Today I do not feel like a writer, so much. It's partly because my head is stuffed with an encroaching cold. It's partly because I wasn't able to write more than 700 words last week due to pressure of work. Mostly though I think it's because I haven't been reading enough recently.

The silliest piece of advice I ever read in a How to Write textbook (serves me right for investing in the capitalist chicanery that is the How to... publishing business) was Do Not Read. Books, said this lunatic, are the devil's candy! Beware the lure of reading when you ought to be writing! Possibly he was trying to counteract the usual advice which is Read: Anything and Everything! Or at least, selectively (but never less than exhaustively) within your chosen genre.

If you're going to give up reading you may as well give up writing. It behoves every writer to engage in, and understand, and enjoy their chosen craft. Don't give me that old argument about the danger of being unduly influenced by another author's style; it's part of our job to develop an ear for our own voice. Even if you write escapist fiction, you should do it from a perspective of active engagement. Personally, I'd rather write fiction which confronts reality head on. And this is what I like to read, be the methodology as fantastical as witchcraft. Give me a broad canvas and put a little poison in the picture, as Lucien Freud said.

I read to write, and vice versa. I think writers need to read more than anyone else. Reading refreshes our ear for words, it spins our expectations, throws our smug routine ever so slightly out of whack. Now I love my routine. But god knows it needs a shake-up every now and again. I've lost count of the number of times that I've reached deadlock within the confines of my own head (call it block, call it the numbing effect of the isolation that goes hand in fist with writing a story day in day out for months at a time) only to find it conquered by the reading of a critical line or two in someone else's work. Fiction, non-fiction, newspaper, glossy magazine - you name it. The pitch of my own writing frequency becomes so much static over time. I need to tune out and try another frequency, to get my bearings again.

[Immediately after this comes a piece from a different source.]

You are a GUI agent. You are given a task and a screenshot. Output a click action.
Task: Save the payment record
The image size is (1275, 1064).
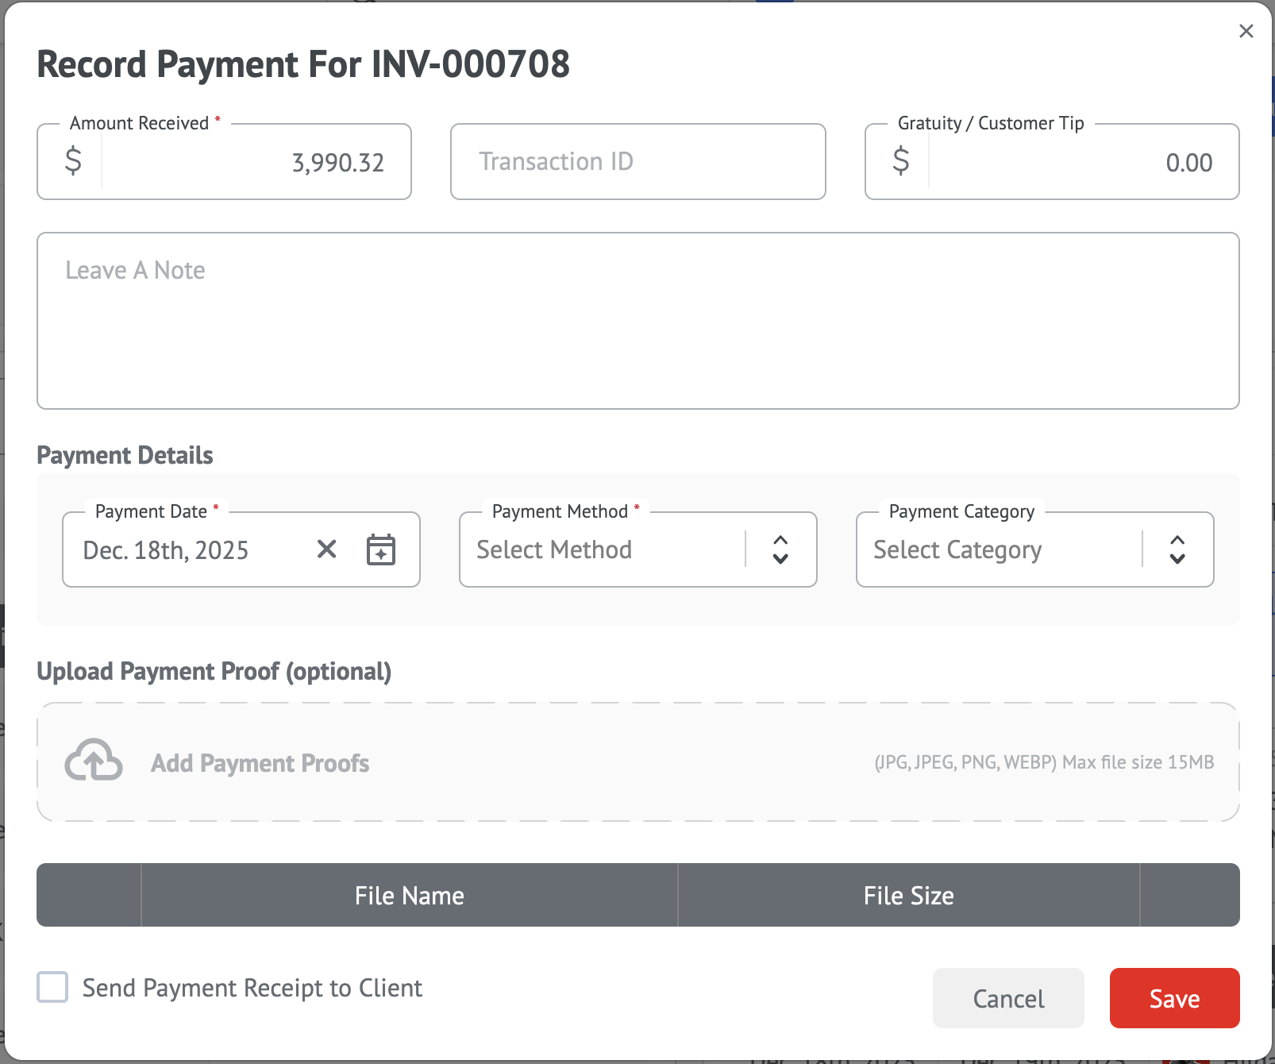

So I'm going to take advantage of this house-bound, head-cold weekend and read. Iain Sinclair's collection of London vignettes, City of Disappearances (shout out to Ranald Graham: for so long my inspiration), and James Conan's City of Dark Hearts, and the transcript from the Japanese PoW camp where my grandparents and mother passed WWII.

Next week I'll return to the novel, with fresh eyes and ears.


Anne Brooke said...

I quite agree, Sarah! Writers should be people who love reading so damn much that they should can't stop. May as well ask someone to stop breathing!

Hugs about the cold though - I can send you some of my Lucozade if you like ...


Sarah Hilary said...

Thanks, Anne. Mmm, Lucozade! In the crinkly orange wrapper of childhood; the sound of "being made better".